— What is being asked —
Print the records below exactly. Omit every picture.

— Records for this exercise —
__________________________________________________
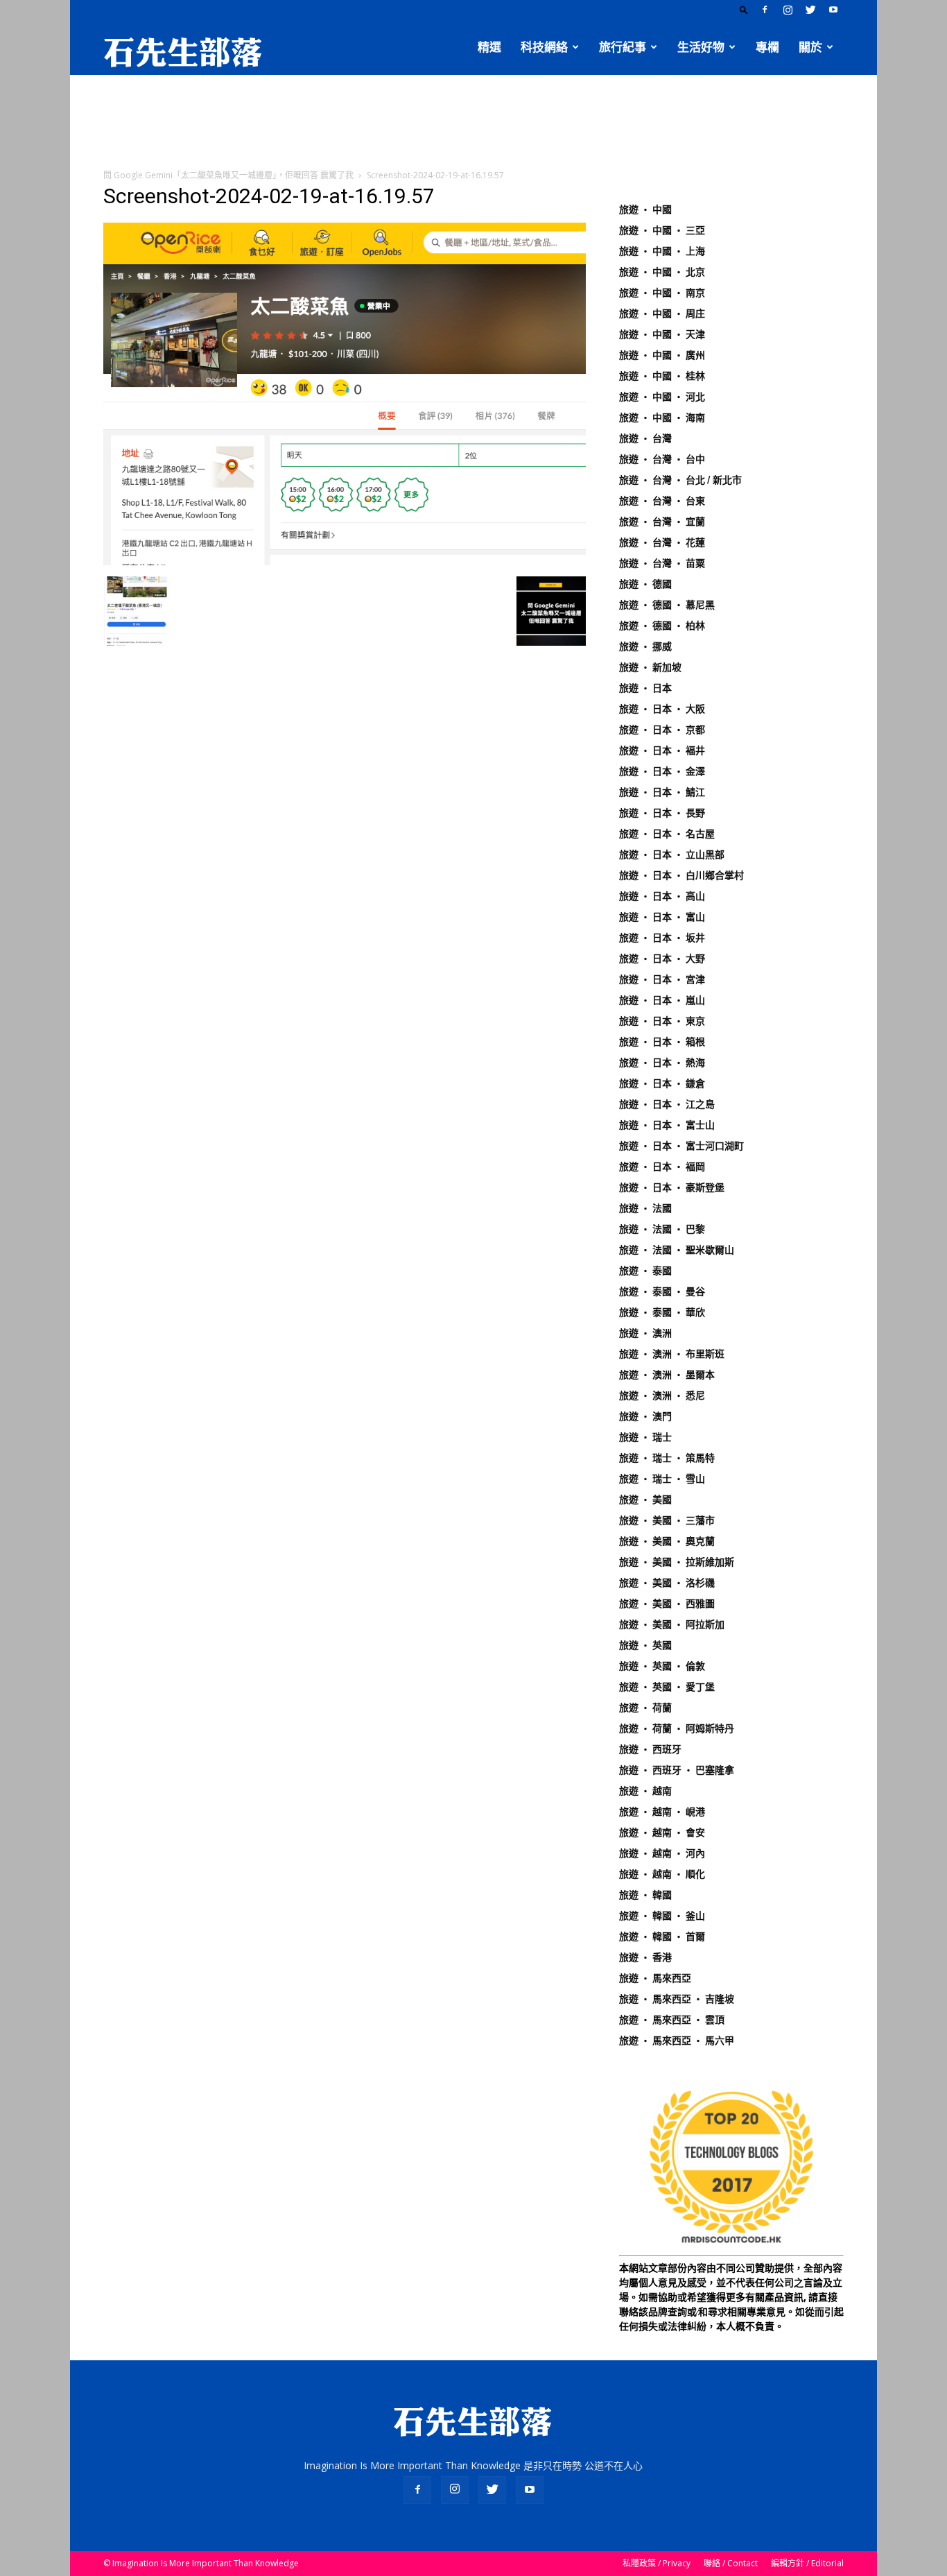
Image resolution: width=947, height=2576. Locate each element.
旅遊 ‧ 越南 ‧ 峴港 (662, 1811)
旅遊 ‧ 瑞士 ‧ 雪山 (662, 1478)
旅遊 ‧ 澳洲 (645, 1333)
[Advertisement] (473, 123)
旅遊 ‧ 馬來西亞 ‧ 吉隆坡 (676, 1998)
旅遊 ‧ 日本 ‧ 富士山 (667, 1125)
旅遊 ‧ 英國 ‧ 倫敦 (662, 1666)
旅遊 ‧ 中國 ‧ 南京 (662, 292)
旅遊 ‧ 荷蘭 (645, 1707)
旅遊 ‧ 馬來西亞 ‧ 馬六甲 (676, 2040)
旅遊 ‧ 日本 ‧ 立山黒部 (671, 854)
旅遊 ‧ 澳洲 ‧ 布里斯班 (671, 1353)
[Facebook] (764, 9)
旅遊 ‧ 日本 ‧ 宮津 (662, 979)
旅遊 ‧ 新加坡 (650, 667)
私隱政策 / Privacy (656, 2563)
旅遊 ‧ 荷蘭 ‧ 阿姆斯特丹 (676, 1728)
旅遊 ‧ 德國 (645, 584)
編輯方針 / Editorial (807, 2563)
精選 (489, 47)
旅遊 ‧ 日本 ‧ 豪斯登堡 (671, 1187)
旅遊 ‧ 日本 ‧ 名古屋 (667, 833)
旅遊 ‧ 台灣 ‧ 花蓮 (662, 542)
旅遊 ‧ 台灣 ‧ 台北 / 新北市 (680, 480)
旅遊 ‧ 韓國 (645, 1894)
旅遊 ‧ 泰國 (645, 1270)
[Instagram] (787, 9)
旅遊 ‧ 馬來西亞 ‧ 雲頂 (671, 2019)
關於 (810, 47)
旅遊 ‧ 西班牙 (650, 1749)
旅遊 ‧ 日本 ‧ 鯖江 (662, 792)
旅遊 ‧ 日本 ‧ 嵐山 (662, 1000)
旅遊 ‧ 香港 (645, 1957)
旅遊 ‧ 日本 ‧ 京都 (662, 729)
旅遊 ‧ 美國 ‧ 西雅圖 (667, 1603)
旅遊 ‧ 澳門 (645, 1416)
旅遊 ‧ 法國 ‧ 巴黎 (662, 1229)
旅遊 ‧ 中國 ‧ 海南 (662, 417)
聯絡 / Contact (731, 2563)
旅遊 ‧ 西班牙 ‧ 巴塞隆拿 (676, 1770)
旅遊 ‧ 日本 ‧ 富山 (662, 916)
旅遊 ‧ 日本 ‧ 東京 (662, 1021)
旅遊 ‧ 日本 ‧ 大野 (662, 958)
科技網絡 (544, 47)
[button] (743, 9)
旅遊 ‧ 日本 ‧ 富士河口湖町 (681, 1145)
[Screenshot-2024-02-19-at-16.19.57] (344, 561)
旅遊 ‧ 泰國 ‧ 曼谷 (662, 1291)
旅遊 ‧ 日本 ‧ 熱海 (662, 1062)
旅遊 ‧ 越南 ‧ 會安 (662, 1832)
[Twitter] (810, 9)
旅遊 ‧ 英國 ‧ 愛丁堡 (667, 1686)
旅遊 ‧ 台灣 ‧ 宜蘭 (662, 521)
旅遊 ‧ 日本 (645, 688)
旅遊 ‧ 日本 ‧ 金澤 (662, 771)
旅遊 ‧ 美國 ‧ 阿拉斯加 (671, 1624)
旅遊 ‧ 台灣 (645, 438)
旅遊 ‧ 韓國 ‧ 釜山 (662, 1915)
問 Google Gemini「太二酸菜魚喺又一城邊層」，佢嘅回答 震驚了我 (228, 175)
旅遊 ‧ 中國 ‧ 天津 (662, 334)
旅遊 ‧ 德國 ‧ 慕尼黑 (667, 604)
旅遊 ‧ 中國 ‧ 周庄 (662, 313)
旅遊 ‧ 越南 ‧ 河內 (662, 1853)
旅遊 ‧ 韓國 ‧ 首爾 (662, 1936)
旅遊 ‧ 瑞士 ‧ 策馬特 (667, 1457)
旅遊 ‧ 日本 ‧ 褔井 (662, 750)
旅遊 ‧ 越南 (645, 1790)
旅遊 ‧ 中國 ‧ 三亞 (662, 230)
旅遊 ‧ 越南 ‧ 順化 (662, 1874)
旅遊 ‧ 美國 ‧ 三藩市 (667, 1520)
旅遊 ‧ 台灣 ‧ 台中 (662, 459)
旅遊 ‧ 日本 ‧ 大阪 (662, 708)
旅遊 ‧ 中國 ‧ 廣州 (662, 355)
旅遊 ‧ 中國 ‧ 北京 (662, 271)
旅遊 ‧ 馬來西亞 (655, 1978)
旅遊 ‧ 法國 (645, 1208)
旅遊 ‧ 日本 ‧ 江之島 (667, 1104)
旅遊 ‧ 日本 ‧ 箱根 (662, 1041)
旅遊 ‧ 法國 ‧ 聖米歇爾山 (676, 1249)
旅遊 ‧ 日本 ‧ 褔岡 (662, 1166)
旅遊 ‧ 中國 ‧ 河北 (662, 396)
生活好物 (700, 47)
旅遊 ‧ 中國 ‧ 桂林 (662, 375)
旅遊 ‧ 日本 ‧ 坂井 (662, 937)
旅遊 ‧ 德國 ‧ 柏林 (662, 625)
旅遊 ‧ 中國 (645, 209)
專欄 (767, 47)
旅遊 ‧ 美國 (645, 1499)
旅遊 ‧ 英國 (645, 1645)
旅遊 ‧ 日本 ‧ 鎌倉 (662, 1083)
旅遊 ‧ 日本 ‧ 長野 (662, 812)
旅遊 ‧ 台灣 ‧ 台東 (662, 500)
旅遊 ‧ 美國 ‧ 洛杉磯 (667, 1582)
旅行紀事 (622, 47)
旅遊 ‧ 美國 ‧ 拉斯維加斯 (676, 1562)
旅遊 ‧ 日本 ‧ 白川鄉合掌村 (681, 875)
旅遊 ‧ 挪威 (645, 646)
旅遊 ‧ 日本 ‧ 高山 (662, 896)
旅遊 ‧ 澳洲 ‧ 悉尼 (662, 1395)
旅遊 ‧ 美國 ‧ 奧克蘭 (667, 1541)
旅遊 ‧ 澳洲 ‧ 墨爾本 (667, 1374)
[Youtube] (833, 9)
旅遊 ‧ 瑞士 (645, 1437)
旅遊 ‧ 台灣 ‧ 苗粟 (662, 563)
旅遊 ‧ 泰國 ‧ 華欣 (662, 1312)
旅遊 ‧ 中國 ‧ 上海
__________________________________________________
— Response —
Image resolution: width=947, height=2576. Locate each element.
旅遊 ‧ 越南 ‧ 峴港 (662, 1811)
旅遊 ‧ 瑞士 ‧ 雪山 (662, 1478)
旅遊 ‧ 澳洲 (645, 1333)
[Advertisement] (473, 123)
旅遊 ‧ 馬來西亞 ‧ 吉隆坡 (676, 1998)
旅遊 ‧ 日本 ‧ 富士山 (667, 1125)
旅遊 ‧ 英國 ‧ 倫敦 (662, 1666)
旅遊 ‧ 中國 ‧ 南京 (662, 292)
旅遊 ‧ 荷蘭 (645, 1707)
旅遊 ‧ 馬來西亞 ‧ 馬六甲 (676, 2040)
旅遊 ‧ 日本 ‧ 立山黒部 (671, 854)
旅遊 ‧ 澳洲 ‧ 布里斯班 (671, 1353)
[Facebook] (764, 9)
旅遊 ‧ 日本 ‧ 宮津 (662, 979)
旅遊 ‧ 新加坡 (650, 667)
私隱政策 / Privacy (656, 2563)
旅遊 ‧ 荷蘭 ‧ 阿姆斯特丹 (676, 1728)
旅遊 ‧ 德國 (645, 584)
編輯方針 / Editorial (807, 2563)
精選 (489, 47)
旅遊 ‧ 日本 ‧ 豪斯登堡 (671, 1187)
旅遊 ‧ 日本 ‧ 名古屋 (667, 833)
旅遊 ‧ 台灣 ‧ 花蓮 (662, 542)
旅遊 ‧ 台灣 ‧ 台北 / 新北市 (680, 480)
旅遊 ‧ 韓國 (645, 1894)
旅遊 ‧ 泰國 (645, 1270)
[Instagram] (787, 9)
旅遊 ‧ 馬來西亞 ‧ 雲頂 (671, 2019)
關於 (810, 47)
旅遊 ‧ 西班牙 (650, 1749)
旅遊 ‧ 日本 ‧ 鯖江 (662, 792)
旅遊 ‧ 日本 ‧ 嵐山 (662, 1000)
旅遊 ‧ 香港 (645, 1957)
旅遊 ‧ 日本 ‧ 京都 (662, 729)
旅遊 ‧ 美國 ‧ 西雅圖 (667, 1603)
旅遊 ‧ 澳門 (645, 1416)
旅遊 ‧ 法國 ‧ 巴黎 (662, 1229)
旅遊 ‧ 中國 ‧ 海南 (662, 417)
聯絡 / Contact (731, 2563)
旅遊 ‧ 西班牙 ‧ 巴塞隆拿 (676, 1770)
旅遊 ‧ 日本 ‧ 富山 (662, 916)
旅遊 ‧ 日本 ‧ 東京 (662, 1021)
旅遊 ‧ 日本 ‧ 大野 (662, 958)
科技網絡 (544, 47)
[button] (743, 9)
旅遊 ‧ 日本 ‧ 富士河口湖町 (681, 1145)
[Screenshot-2024-02-19-at-16.19.57] (344, 561)
旅遊 ‧ 泰國 ‧ 曼谷 (662, 1291)
旅遊 ‧ 日本 ‧ 熱海 (662, 1062)
旅遊 ‧ 越南 ‧ 會安 (662, 1832)
[Twitter] (810, 9)
旅遊 ‧ 英國 ‧ 愛丁堡 (667, 1686)
旅遊 ‧ 台灣 ‧ 宜蘭 (662, 521)
旅遊 ‧ 日本 (645, 688)
旅遊 ‧ 日本 ‧ 金澤 (662, 771)
旅遊 ‧ 美國 ‧ 阿拉斯加 (671, 1624)
旅遊 ‧ 台灣 (645, 438)
旅遊 ‧ 韓國 ‧ 釜山 (662, 1915)
問 Google Gemini「太二酸菜魚喺又一城邊層」，佢嘅回答 震驚了我 (228, 175)
旅遊 ‧ 中國 ‧ 天津 (662, 334)
旅遊 ‧ 德國 ‧ 慕尼黑 (667, 604)
旅遊 ‧ 中國 ‧ 周庄 (662, 313)
旅遊 ‧ 越南 ‧ 河內 (662, 1853)
旅遊 ‧ 韓國 ‧ 首爾 (662, 1936)
旅遊 ‧ 瑞士 ‧ 策馬特 (667, 1457)
旅遊 ‧ 日本 ‧ 褔井 (662, 750)
旅遊 ‧ 越南 (645, 1790)
旅遊 ‧ 中國 ‧ 三亞 (662, 230)
旅遊 ‧ 越南 ‧ 順化 (662, 1874)
旅遊 ‧ 美國 ‧ 三藩市 (667, 1520)
旅遊 ‧ 台灣 ‧ 台中 (662, 459)
旅遊 ‧ 日本 ‧ 大阪 (662, 708)
旅遊 ‧ 中國 ‧ 廣州 (662, 355)
旅遊 ‧ 中國 ‧ 北京 (662, 271)
旅遊 ‧ 馬來西亞 (655, 1978)
旅遊 ‧ 法國 (645, 1208)
旅遊 ‧ 日本 ‧ 江之島 (667, 1104)
旅遊 ‧ 日本 ‧ 箱根 (662, 1041)
旅遊 ‧ 法國 ‧ 聖米歇爾山 (676, 1249)
旅遊 ‧ 日本 ‧ 褔岡 (662, 1166)
旅遊 ‧ 中國 ‧ 河北 (662, 396)
生活好物 (700, 47)
旅遊 ‧ 中國 ‧ 桂林 (662, 375)
旅遊 ‧ 日本 ‧ 坂井 (662, 937)
旅遊 ‧ 德國 ‧ 柏林 (662, 625)
旅遊 ‧ 中國 (645, 209)
專欄 (767, 47)
旅遊 ‧ 美國 (645, 1499)
旅遊 ‧ 英國 (645, 1645)
旅遊 ‧ 日本 ‧ 鎌倉 (662, 1083)
旅遊 ‧ 日本 ‧ 長野 (662, 812)
旅遊 ‧ 台灣 ‧ 台東 (662, 500)
旅遊 ‧ 美國 ‧ 洛杉磯 (667, 1582)
旅行紀事 (622, 47)
旅遊 ‧ 美國 ‧ 拉斯維加斯 (676, 1562)
旅遊 ‧ 日本 ‧ 白川鄉合掌村 (681, 875)
旅遊 ‧ 挪威 (645, 646)
旅遊 ‧ 日本 ‧ 高山 (662, 896)
旅遊 ‧ 澳洲 ‧ 悉尼 (662, 1395)
旅遊 ‧ 美國 ‧ 奧克蘭 (667, 1541)
旅遊 ‧ 澳洲 ‧ 墨爾本 (667, 1374)
[Youtube] (833, 9)
旅遊 ‧ 瑞士 (645, 1437)
旅遊 ‧ 台灣 ‧ 苗粟 (662, 563)
旅遊 ‧ 泰國 ‧ 華欣 (662, 1312)
旅遊 ‧ 中國 ‧ 上海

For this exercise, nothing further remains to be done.